Work item: Transcribe every entry that follows exactly, omitting all pictures.

== Listed entries ==

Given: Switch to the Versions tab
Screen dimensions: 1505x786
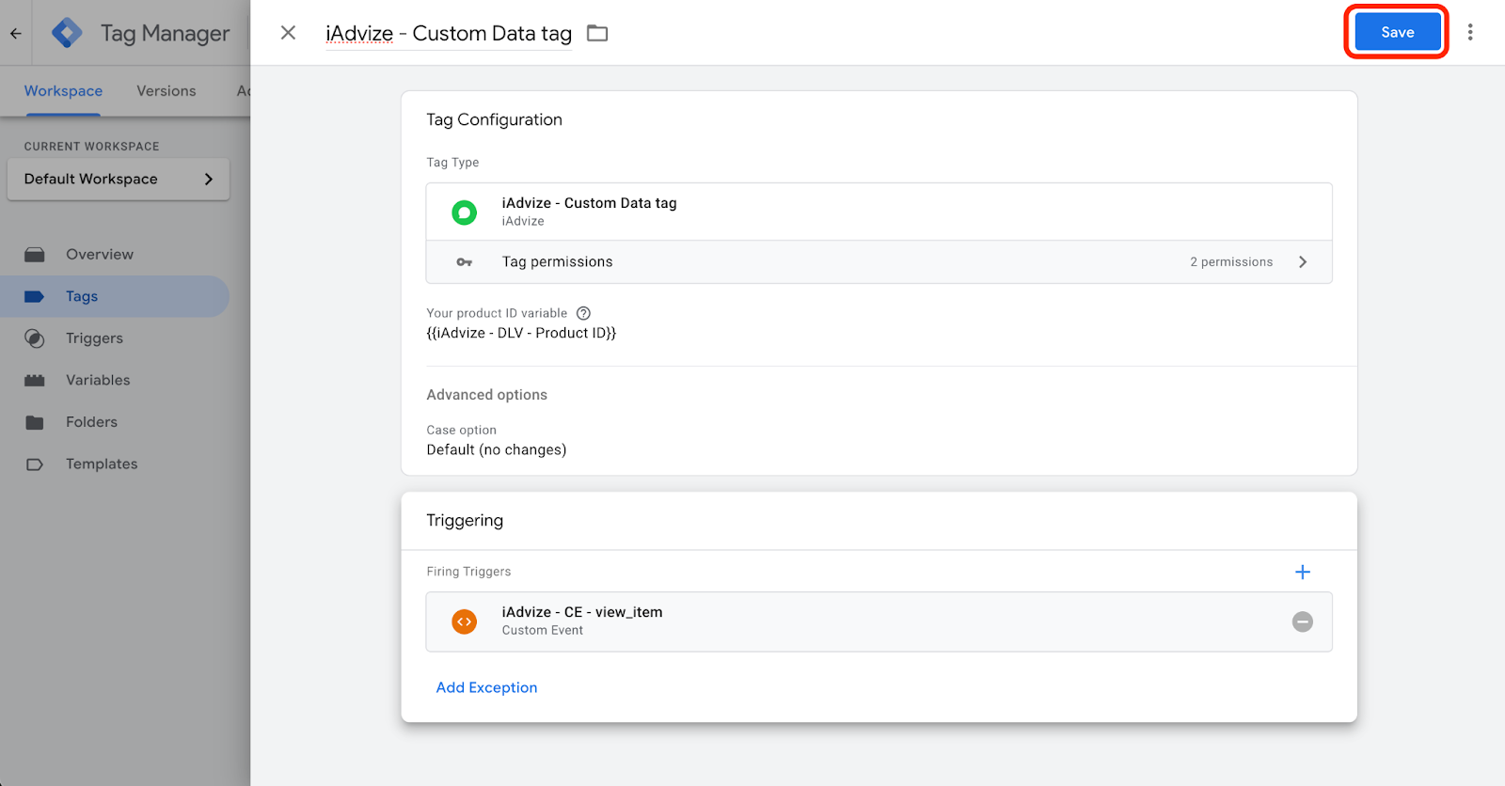Looking at the screenshot, I should coord(166,91).
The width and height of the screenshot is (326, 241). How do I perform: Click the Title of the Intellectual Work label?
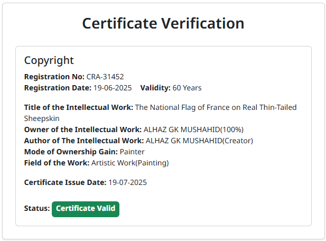(x=79, y=107)
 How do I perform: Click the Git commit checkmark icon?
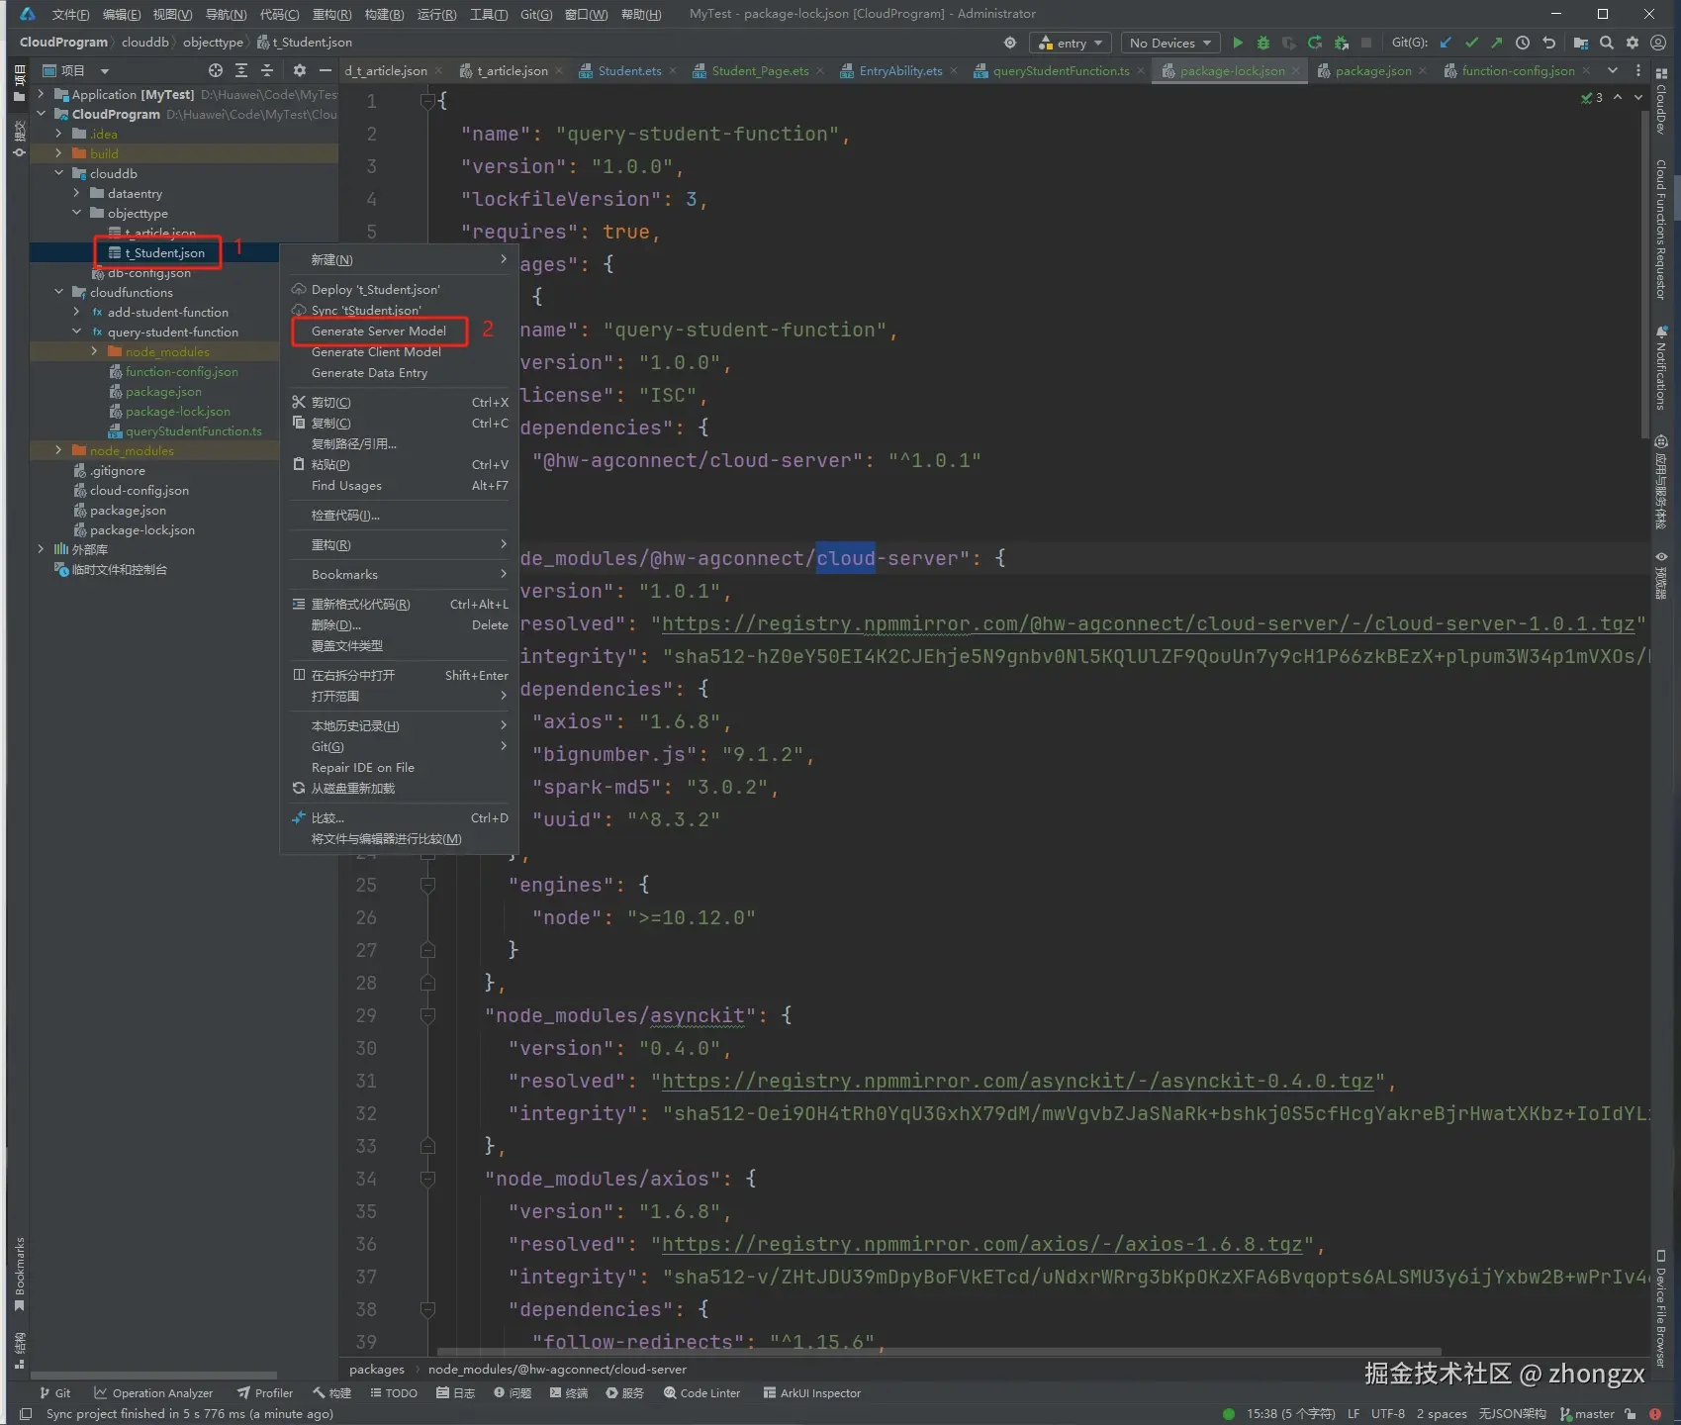1471,43
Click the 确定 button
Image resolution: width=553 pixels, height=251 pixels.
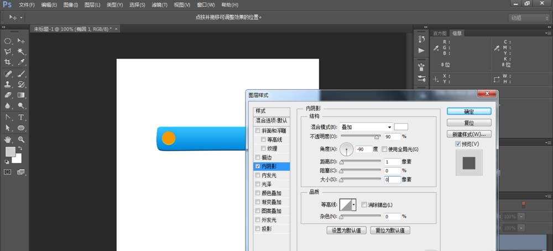click(x=468, y=111)
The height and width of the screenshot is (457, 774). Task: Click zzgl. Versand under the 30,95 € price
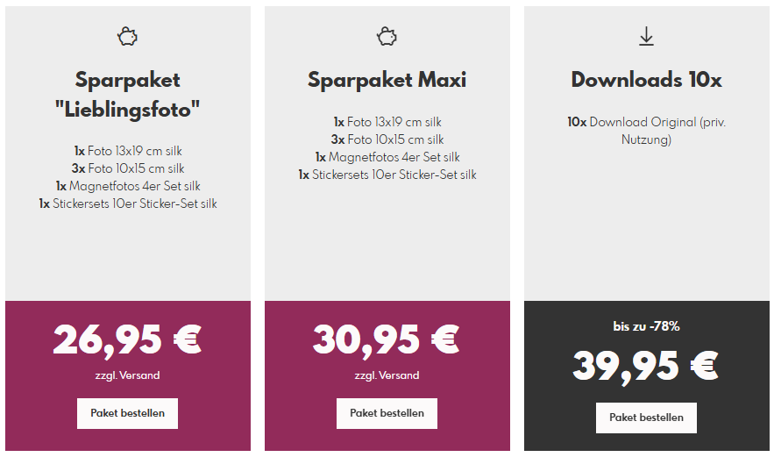(x=387, y=375)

===

Solution to this task:
Given: Switch to the Versions tab
Screen dimensions: 1505x786
Looking at the screenshot, I should coord(166,91).
The width and height of the screenshot is (326, 241). How do I perform: Click the Title of the Intellectual Work label?
(x=79, y=107)
 How do I perform: Click the Git commit checkmark icon?
1471,43
Click the 确定 button
Image resolution: width=553 pixels, height=251 pixels.
click(x=468, y=111)
The height and width of the screenshot is (457, 774). Task: Click zzgl. Versand under the 30,95 € price
(x=387, y=375)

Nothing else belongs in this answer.